• Entries shown:
-*-*-

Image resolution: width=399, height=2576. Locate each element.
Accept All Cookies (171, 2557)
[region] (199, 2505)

-*-*-

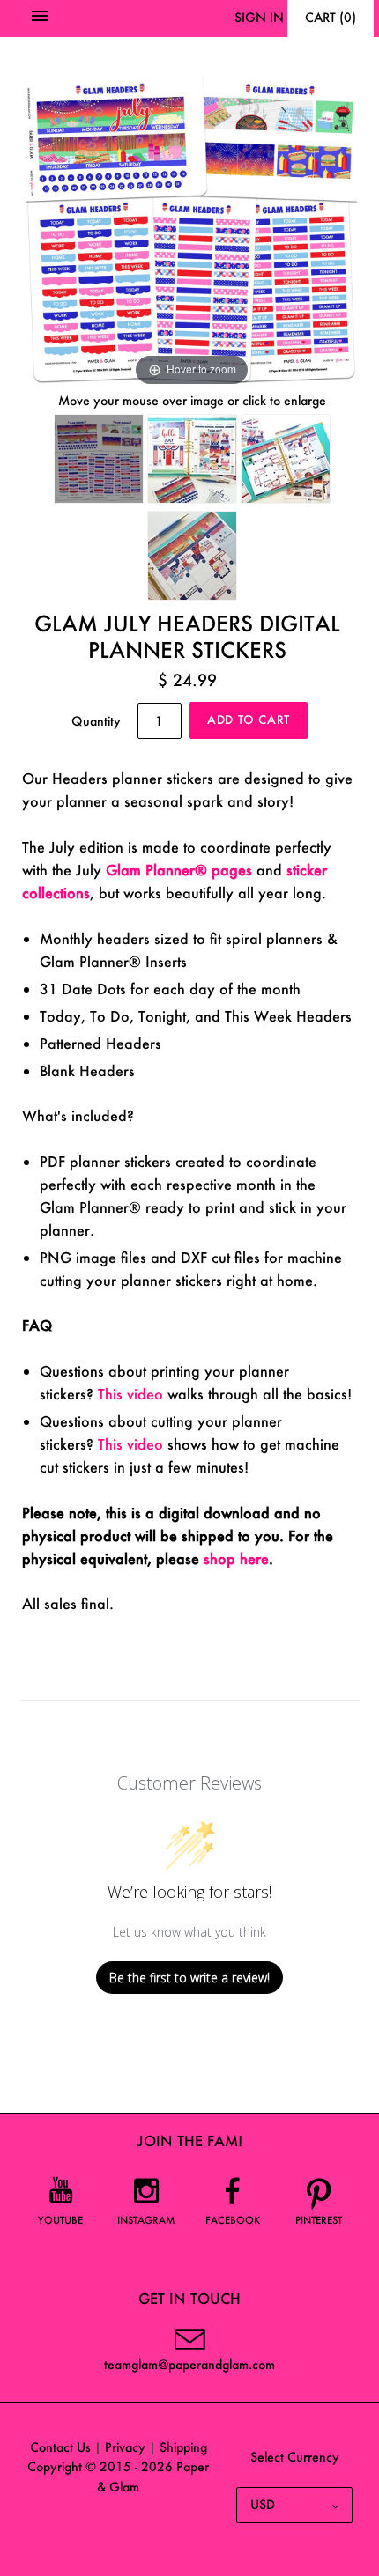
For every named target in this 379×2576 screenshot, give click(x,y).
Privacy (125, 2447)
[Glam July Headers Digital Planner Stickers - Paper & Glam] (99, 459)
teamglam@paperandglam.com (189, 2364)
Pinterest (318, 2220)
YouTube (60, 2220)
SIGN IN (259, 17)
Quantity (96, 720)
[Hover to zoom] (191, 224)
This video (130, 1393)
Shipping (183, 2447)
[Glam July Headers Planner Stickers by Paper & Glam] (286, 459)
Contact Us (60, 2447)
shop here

-*-*-

• What needs to be done: Your answer should be the lines of the records that include the word "Headers".

• Answer to this problem:
[Glam July Headers Digital Planner Stickers - Paper & Glam] (99, 459)
[Glam July Headers Planner Stickers by Paper & Glam] (286, 459)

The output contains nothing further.